I haven't found a single good (working, easy to deploy cross-platform on CPU/CUDA/Apple Silicon) implementation of streaming + diarization, and I have looked at everything from WhisperX to pyannote to WhisperKit.
I'm curious which of the Whisper derivatives is actually the fastest ?
Since faster-whisper claims 4x speedup over base Whisper, and I've found WhisperX to be faster still (for longer audio where it can do batch inference), at least on consumer GPUs.
So with AiOla saying "50% speedup", is that actually noteworthy?
From my understanding faster-whisper optimizes the inference without changing the model itself. Here they seem to be changing the model architecture but not applying other optimizations.
50% on its own doesn’t make this the current best choice for production. But I imagine this could become the new base model that all of the inference optimizations are applied to.
Wonder if it’s plug and play or if faster-whisper and others would need to reimplement from scratch?

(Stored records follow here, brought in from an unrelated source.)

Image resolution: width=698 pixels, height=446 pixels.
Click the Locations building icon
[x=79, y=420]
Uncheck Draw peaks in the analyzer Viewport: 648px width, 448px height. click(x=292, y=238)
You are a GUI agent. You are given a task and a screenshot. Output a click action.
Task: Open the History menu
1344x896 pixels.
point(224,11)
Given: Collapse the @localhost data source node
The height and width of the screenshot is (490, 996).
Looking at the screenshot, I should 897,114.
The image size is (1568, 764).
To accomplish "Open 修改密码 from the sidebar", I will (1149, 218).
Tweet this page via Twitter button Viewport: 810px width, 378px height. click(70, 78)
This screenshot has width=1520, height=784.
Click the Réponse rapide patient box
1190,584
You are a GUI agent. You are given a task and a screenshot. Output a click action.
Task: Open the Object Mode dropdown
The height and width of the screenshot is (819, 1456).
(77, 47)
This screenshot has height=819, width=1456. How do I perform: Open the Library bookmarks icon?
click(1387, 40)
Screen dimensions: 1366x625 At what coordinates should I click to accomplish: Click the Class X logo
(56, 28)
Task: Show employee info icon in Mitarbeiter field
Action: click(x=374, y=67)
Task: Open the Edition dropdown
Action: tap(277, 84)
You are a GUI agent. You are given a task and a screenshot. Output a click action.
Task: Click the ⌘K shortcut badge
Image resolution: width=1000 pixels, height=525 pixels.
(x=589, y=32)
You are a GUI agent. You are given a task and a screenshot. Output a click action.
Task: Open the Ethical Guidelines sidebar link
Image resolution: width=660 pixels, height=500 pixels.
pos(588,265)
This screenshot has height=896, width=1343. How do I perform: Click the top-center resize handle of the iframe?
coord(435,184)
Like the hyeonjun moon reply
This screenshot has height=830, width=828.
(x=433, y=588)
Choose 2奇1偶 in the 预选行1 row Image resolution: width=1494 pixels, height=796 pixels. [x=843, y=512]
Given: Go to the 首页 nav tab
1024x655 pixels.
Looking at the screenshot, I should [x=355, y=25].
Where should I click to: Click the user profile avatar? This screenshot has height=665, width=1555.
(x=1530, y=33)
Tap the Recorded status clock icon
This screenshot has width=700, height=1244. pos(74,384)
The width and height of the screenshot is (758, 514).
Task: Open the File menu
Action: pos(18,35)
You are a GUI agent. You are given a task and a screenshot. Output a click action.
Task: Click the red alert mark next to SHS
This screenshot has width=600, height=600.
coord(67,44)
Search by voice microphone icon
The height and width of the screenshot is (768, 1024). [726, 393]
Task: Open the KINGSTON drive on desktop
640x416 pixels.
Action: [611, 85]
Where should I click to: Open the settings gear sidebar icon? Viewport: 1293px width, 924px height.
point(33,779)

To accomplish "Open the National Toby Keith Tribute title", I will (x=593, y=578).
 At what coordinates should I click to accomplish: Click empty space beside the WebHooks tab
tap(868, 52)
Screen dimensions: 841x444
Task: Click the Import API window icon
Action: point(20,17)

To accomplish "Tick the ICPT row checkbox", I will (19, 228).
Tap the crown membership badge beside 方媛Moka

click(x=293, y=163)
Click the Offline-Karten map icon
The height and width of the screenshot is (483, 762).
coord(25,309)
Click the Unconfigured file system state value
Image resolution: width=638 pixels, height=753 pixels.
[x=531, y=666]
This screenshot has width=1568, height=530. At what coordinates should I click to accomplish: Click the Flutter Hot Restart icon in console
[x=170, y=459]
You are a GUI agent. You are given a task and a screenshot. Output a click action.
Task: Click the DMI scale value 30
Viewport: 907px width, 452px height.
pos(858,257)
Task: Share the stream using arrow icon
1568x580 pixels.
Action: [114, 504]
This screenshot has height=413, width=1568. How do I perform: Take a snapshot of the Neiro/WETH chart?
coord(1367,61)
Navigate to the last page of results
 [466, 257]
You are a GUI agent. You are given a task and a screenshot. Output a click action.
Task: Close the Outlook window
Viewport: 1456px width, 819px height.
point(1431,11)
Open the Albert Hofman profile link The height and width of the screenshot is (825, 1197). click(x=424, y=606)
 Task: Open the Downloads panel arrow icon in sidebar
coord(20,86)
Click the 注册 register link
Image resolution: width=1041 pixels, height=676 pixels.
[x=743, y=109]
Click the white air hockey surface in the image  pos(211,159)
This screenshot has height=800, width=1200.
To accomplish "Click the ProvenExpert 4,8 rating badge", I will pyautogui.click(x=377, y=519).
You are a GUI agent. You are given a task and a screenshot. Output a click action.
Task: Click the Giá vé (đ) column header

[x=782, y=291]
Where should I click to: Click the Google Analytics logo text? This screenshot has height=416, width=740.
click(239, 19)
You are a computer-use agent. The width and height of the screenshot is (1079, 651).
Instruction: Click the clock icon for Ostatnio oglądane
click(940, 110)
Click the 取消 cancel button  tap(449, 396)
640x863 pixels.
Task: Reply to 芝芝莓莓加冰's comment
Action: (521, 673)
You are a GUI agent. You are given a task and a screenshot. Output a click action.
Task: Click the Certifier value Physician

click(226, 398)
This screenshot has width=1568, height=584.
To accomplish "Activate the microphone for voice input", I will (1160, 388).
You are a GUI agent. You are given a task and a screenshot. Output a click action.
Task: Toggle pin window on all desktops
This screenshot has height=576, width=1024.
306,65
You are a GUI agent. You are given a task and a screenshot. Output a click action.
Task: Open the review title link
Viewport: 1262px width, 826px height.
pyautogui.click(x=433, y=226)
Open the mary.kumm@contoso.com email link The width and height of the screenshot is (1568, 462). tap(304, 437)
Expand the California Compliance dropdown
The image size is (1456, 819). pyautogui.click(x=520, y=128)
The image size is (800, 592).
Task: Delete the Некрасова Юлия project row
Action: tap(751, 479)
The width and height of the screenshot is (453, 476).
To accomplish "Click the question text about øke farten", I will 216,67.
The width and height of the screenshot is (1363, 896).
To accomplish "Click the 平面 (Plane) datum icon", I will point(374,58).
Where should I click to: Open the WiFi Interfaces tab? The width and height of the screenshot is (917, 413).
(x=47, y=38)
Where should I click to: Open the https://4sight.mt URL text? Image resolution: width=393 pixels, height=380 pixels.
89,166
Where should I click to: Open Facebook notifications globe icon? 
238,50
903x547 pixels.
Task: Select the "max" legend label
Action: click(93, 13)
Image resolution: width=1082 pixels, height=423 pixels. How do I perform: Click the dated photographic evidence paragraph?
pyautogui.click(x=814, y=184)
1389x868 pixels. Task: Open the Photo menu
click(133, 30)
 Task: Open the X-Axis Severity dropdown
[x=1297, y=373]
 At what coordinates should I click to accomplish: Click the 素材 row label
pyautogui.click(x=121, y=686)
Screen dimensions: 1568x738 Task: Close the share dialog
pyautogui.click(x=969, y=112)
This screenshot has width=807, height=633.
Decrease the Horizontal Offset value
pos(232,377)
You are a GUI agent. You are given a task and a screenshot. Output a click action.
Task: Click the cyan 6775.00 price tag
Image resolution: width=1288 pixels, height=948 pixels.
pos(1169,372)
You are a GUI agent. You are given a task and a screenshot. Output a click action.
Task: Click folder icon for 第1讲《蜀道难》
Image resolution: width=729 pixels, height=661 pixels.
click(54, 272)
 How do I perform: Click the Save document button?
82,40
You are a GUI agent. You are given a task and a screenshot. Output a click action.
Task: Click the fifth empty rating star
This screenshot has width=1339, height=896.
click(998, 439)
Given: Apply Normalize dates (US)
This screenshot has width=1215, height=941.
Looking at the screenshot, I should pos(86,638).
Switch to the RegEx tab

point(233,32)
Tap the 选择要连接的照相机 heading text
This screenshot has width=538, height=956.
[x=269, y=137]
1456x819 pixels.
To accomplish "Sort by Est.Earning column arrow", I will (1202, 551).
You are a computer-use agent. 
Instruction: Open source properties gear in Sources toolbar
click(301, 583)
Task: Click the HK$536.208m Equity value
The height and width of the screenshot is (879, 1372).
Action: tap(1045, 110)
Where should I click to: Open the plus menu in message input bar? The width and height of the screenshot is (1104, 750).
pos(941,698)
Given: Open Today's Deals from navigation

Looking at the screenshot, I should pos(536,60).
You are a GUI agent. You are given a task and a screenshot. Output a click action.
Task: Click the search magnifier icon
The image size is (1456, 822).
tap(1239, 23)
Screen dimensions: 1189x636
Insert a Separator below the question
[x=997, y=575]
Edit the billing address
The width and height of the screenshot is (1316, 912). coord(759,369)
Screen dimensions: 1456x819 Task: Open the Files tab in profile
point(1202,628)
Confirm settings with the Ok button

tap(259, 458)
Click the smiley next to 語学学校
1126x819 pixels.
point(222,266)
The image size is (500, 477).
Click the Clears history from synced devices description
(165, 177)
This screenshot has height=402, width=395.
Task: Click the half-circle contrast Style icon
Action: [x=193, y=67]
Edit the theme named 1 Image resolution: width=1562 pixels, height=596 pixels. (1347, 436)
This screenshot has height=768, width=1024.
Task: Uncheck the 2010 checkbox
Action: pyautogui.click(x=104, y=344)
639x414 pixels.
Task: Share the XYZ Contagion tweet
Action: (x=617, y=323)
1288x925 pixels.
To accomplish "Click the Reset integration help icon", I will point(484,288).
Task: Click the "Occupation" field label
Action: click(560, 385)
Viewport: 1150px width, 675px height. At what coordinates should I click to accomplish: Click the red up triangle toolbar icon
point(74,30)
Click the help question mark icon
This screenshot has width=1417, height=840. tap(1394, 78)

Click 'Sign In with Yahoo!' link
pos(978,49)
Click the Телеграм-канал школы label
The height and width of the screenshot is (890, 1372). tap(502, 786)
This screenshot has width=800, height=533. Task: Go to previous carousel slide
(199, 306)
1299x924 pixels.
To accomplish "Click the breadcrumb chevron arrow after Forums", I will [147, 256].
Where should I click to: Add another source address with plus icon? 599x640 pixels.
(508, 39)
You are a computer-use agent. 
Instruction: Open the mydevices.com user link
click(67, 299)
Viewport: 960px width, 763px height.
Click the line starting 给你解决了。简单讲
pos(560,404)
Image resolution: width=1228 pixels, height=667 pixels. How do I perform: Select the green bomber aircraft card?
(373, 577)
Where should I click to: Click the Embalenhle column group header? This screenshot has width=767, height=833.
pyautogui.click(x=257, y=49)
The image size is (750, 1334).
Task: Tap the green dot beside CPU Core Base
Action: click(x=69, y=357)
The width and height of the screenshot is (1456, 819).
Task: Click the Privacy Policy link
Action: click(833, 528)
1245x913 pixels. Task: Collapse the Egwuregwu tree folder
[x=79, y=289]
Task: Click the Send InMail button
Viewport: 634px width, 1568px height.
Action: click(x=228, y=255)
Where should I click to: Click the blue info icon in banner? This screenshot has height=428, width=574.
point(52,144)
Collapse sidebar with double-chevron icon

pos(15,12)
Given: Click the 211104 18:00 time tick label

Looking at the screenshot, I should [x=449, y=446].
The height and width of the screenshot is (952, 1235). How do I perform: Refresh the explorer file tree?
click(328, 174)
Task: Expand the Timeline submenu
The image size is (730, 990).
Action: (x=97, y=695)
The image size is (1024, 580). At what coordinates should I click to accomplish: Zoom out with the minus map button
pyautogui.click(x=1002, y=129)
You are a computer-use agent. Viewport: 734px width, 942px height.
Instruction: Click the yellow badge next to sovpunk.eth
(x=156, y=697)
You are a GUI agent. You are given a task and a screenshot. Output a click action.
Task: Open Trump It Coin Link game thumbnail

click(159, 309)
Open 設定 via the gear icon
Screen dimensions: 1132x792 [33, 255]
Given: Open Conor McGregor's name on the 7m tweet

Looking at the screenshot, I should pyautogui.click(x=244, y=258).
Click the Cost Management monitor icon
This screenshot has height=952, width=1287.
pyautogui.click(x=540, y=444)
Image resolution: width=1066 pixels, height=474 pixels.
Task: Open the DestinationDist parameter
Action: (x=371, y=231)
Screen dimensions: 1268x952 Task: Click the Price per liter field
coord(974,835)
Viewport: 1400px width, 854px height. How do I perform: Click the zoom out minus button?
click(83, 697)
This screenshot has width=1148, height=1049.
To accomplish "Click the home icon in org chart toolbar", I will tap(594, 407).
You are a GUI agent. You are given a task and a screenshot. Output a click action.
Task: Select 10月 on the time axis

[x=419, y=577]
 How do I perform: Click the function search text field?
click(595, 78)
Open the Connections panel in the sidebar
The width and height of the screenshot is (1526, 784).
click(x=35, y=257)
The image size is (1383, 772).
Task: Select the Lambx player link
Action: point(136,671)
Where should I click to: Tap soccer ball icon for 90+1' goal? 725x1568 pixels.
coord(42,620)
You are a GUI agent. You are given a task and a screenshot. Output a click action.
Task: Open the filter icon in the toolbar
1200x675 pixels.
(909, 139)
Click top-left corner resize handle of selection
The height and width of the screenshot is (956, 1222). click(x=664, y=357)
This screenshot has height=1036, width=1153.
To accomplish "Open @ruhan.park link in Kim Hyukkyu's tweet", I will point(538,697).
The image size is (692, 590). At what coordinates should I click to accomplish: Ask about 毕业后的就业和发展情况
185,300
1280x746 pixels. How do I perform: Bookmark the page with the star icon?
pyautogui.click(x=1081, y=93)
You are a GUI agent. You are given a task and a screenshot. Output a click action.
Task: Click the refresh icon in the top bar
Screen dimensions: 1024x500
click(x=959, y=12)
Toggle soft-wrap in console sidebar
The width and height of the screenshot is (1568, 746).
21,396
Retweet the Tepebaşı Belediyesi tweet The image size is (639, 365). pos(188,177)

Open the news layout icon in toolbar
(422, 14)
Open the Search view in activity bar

If you're interested, you might as well check out Gladia, at least they have a pricing section and allow you to use it as a developer, unlike just asking you to "Request a Demo".
And while a sibling comment links to the GitHub repository, their entire website does not contain such a link.
---
Edit: My bad, for some reason I first checked the website instead of the blog post. Looks much more interesting now.
Looks like they left out all training code, presumably for commercial reasons (but it only just came out so it's conceivable they are just cleaning up that side of the code but I doubt it). Totally their call, given they've put the effort in, just a shame.